Denis Mutungi Mwaura is an artist-art historian, curator, and writer whose practice focuses on public art, photography, and time-based media. Grounded in chronicling migrancy through language, landscapes, and portraiture, Mwaura's photographic practice explores intimate communal bonds and the seen and unseen histories of blackness. Exhibitions and public programs his curatorial research has supported include Young, Gifted and Black: The Lumpkin-Boccuzzi Family Collection of Contemporary Art (2020) at Gallery 400; Malangatana: Mozambique Modern (2020), Naughty Nymphs in the Courtyard of the Favorites (2022), and Igshaan Adams: Desire Lines (2022) at the Art Institute of Chicago; Wong Ping: Digital Fables (2021) and Madeleine Hunt-Ehrlich: Speculative Archives (2021) at Conversations at the Edge.

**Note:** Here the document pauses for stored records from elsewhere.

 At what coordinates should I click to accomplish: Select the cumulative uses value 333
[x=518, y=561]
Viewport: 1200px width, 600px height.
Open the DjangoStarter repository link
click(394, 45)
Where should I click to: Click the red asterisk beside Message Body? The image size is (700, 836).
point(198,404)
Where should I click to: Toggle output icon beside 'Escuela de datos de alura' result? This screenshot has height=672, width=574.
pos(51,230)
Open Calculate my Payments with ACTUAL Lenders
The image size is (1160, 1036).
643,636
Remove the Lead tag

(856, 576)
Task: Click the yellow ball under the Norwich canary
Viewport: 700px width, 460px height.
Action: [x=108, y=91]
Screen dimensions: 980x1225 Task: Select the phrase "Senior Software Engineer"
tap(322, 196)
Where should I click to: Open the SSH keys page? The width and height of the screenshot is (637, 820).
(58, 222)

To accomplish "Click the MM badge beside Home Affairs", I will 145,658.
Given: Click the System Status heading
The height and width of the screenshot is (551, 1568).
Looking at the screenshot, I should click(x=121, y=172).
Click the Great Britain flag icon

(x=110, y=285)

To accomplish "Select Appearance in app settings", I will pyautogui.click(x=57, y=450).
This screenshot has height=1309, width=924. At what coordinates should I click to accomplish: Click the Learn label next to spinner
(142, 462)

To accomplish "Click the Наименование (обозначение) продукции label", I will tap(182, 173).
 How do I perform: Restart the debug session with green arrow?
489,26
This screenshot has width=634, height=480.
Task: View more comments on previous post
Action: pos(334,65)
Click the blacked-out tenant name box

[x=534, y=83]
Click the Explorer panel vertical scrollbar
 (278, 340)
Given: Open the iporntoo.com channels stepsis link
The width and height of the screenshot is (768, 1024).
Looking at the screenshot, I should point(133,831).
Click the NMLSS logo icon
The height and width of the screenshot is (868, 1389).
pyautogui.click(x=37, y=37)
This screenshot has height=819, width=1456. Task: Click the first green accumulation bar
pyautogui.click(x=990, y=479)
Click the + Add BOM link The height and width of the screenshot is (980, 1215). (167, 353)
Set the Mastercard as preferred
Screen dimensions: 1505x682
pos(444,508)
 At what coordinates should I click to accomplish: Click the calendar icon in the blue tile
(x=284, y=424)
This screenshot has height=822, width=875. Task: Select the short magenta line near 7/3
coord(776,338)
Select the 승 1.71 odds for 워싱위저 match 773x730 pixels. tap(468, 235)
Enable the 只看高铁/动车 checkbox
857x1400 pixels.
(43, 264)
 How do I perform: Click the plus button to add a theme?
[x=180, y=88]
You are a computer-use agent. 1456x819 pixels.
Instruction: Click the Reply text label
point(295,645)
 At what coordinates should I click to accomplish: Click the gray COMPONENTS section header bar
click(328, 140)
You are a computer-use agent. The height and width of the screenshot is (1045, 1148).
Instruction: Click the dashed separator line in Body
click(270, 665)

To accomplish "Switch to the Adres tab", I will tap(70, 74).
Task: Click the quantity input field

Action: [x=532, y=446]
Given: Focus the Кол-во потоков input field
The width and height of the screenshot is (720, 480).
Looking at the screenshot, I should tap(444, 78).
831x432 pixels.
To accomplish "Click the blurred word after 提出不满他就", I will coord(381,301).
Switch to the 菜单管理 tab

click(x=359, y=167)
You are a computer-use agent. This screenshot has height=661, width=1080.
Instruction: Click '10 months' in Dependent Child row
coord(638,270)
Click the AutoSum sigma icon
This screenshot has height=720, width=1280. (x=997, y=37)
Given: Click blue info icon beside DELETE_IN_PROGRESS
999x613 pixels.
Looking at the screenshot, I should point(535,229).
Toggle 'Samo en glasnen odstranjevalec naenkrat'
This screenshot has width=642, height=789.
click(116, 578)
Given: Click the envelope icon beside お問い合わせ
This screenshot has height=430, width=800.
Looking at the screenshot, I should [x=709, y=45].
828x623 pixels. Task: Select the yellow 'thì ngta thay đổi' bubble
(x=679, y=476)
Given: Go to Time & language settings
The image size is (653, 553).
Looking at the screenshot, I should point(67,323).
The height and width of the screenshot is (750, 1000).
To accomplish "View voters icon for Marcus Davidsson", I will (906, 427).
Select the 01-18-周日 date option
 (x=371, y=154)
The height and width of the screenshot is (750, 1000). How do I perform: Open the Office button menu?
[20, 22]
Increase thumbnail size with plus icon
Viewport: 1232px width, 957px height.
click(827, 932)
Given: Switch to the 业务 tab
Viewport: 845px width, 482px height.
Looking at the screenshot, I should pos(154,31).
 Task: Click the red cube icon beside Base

His writings on artists including Kapwani Kiwanga, Daniela Rivera, and Senzeni Marasela appear in the Boston Art Review and Africanah. Recently, Mwaura is the 2021 recipient of the Schiff Foundation Fellowship for Critical Architectural Writing, an award granted by the Department of Architecture and Design at the Art Institute of Chicago, and the Public Programs Manager at Gallery 400, UIC. He received his MA in Modern and Contemporary Art History from the School of the Art Institute of Chicago.
Wilmer Wilson IV investigates the marginalization and care of Black bodies in contemporary life. Born in Richmond, VA and based in Philadelphia, Wilson is concerned with “the way that blackness is shaped in and by city space” and interested in “producing possibilities for representation that exist apart from global advertising strategies.” Wilson IV holds a BFA from Howard University (2012) and an MFA from the University of Pennsylvania (2015). The artist has been part of exhibitions and performances at the Hammer Museum, Los Angeles (2021); Philadelphia Museum of Art (2021); New Orleans Museum of Art (2019); New Museum Triennial, NYC (2018); Barnes Foundation, Philadelphia (2017); Flanders Fields Museum, Belgium (2017); Museum of Fine Arts, Boston (2015); and the National Portrait Gallery, Washington, D.C. (2015). His work can be found in the permanent collections of Baltimore Museum of Art; Crystal Bridges Museum of American Art, Bentonville; and the Museum of Fine Arts, Boston, among others.